■ Instructions for the task
Within the entries below, find the portion that opens with the line containing "Task: Click the 'Match" and closes with the line containing "Select the String". Retype that portion exactly and only.

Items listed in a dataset
· · ·

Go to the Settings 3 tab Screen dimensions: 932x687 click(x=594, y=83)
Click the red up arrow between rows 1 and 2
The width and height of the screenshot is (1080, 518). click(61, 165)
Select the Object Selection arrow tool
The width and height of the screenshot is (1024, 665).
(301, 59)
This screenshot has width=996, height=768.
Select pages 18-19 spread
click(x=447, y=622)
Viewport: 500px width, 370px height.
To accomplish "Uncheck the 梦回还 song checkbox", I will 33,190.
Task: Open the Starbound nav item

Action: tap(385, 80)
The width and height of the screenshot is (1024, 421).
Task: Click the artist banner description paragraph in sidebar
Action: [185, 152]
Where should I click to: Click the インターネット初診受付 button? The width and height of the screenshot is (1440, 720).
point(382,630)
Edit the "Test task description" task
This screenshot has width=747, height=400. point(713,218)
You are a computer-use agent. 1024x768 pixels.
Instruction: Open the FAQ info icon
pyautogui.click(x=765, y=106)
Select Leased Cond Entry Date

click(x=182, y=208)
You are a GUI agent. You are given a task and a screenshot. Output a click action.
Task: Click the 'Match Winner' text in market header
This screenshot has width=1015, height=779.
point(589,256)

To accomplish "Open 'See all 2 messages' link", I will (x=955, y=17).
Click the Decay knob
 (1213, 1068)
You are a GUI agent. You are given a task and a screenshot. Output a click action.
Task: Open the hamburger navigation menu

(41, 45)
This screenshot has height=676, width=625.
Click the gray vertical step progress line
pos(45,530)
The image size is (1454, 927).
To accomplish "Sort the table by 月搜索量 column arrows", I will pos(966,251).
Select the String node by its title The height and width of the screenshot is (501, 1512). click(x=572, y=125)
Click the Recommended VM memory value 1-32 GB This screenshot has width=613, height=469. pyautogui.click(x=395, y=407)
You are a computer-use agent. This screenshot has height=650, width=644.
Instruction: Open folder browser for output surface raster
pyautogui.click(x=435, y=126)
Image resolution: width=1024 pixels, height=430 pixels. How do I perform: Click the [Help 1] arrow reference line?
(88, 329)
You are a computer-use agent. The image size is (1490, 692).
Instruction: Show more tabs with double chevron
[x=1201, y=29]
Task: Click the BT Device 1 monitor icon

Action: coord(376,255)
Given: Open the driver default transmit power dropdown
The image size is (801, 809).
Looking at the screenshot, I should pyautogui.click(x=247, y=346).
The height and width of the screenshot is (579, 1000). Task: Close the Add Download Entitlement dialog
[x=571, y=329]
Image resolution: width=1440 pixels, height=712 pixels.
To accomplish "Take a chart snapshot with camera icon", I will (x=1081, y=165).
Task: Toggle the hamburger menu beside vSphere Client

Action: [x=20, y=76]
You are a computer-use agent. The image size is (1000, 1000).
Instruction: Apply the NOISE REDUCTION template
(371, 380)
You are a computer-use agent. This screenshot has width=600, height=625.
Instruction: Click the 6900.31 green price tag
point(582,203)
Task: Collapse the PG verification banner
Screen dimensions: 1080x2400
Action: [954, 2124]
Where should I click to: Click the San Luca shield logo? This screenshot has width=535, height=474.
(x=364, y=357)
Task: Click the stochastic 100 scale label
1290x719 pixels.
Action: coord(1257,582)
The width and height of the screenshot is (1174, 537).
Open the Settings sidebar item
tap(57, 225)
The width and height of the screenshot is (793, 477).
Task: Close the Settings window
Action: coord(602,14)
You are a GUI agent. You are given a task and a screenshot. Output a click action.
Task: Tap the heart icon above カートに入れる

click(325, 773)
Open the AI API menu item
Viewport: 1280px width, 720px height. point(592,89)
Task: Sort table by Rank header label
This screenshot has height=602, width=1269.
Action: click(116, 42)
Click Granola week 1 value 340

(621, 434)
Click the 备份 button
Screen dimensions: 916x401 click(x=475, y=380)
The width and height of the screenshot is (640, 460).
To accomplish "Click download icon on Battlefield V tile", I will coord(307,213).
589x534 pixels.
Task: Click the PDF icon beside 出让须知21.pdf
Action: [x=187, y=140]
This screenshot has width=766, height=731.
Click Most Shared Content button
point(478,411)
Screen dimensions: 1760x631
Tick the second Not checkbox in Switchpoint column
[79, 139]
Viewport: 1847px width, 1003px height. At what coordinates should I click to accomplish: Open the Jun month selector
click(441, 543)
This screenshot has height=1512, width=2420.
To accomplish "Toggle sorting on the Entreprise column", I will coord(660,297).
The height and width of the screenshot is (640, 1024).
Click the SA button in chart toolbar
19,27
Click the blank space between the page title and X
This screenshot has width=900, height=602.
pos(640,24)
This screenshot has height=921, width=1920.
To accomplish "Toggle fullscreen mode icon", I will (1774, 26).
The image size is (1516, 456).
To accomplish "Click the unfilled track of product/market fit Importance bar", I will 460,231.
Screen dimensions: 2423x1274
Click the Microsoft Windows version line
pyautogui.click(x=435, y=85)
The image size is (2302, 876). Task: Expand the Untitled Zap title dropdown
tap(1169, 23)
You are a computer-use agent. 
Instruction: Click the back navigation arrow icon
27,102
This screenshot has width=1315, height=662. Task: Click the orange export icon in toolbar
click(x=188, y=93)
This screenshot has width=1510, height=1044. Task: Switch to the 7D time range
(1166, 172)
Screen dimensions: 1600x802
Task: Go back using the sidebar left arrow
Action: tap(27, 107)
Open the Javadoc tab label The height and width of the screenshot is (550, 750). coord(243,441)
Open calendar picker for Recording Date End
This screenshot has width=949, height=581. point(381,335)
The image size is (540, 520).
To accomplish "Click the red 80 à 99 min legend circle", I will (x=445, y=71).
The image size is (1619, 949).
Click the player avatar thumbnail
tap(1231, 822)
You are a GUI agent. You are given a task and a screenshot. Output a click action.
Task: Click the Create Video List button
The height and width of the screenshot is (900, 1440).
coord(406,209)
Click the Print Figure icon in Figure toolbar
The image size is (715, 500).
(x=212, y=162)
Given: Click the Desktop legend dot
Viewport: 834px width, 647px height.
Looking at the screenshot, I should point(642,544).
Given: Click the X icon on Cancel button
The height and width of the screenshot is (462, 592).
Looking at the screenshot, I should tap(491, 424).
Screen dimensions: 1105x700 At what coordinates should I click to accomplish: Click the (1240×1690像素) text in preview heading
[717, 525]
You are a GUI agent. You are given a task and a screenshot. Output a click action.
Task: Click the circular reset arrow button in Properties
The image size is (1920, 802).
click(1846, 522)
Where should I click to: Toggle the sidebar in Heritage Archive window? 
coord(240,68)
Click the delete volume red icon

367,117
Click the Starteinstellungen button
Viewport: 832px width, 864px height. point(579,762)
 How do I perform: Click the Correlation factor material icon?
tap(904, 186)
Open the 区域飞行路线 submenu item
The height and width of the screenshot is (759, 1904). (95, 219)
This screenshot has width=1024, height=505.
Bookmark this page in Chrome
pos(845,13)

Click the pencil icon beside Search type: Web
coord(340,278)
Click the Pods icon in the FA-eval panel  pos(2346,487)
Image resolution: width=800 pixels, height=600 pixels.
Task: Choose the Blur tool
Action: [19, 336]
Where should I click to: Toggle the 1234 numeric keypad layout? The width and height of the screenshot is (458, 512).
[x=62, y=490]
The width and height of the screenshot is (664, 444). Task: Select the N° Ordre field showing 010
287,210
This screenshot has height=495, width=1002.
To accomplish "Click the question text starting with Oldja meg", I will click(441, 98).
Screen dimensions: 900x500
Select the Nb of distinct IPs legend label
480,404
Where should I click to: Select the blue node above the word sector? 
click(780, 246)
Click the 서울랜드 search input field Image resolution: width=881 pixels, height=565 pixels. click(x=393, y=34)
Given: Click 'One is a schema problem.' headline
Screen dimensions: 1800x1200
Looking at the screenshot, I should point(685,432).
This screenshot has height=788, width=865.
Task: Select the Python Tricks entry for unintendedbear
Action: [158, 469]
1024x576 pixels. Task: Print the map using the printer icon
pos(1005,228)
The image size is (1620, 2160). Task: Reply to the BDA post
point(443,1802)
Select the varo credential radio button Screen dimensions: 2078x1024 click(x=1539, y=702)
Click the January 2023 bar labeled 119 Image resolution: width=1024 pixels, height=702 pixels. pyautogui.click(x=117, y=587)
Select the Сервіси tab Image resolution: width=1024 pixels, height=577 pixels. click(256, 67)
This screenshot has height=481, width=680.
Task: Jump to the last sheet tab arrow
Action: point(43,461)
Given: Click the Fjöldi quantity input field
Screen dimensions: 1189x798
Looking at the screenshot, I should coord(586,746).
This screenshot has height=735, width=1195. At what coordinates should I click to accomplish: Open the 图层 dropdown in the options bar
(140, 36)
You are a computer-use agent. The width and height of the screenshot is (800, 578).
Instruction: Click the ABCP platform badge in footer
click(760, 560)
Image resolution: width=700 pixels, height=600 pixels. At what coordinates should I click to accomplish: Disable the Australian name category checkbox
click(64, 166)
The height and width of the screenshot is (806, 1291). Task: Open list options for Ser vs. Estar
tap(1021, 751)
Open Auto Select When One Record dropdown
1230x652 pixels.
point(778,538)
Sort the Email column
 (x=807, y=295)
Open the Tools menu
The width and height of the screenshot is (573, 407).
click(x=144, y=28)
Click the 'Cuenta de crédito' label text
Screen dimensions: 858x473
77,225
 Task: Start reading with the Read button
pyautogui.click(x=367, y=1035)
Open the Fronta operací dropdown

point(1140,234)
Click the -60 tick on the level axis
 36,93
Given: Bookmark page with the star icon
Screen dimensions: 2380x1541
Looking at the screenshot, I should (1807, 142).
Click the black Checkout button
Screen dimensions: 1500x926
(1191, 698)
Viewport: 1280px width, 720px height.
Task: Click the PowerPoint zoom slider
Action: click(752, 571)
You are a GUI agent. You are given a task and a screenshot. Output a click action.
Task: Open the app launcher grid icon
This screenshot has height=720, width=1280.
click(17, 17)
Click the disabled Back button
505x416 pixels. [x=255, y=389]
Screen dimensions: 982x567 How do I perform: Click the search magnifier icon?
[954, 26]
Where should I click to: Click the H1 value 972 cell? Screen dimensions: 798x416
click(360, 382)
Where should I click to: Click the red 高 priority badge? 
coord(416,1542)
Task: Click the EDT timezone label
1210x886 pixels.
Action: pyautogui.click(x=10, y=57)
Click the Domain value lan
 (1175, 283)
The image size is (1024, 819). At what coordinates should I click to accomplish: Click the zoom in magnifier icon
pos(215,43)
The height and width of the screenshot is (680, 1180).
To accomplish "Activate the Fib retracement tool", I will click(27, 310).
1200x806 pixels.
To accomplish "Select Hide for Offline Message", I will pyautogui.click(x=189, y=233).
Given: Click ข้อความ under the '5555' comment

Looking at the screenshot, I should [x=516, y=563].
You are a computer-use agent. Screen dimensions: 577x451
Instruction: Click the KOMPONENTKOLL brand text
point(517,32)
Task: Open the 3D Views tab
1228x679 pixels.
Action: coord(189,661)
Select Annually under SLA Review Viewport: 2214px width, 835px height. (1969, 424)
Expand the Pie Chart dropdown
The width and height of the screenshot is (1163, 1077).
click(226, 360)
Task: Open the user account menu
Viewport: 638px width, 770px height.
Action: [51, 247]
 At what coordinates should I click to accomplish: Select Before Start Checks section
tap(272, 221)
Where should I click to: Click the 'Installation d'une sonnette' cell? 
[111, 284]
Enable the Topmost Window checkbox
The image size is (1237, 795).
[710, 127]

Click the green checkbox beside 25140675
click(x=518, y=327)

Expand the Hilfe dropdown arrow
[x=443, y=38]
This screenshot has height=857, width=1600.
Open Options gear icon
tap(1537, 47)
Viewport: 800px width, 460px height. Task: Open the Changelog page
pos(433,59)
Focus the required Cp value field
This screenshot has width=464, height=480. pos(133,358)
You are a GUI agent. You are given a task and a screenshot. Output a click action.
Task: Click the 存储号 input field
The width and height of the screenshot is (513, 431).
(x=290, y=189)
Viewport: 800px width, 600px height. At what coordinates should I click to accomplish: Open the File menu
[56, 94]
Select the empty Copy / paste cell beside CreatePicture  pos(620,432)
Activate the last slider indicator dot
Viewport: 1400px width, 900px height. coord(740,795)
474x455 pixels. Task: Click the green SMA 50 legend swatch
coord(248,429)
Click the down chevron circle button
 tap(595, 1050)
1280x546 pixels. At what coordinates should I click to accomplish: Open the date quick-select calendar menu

· · ·

■ Your solution
Task: Click the 'Match Winner' text in market header
This screenshot has width=1015, height=779.
point(589,256)

To accomplish "Open 'See all 2 messages' link", I will (x=955, y=17).
Click the Decay knob
 (1213, 1068)
You are a GUI agent. You are given a task and a screenshot. Output a click action.
Task: Open the hamburger navigation menu

(41, 45)
This screenshot has height=676, width=625.
Click the gray vertical step progress line
pos(45,530)
The image size is (1454, 927).
To accomplish "Sort the table by 月搜索量 column arrows", I will pos(966,251).
Select the String node by its title The height and width of the screenshot is (501, 1512). click(x=572, y=125)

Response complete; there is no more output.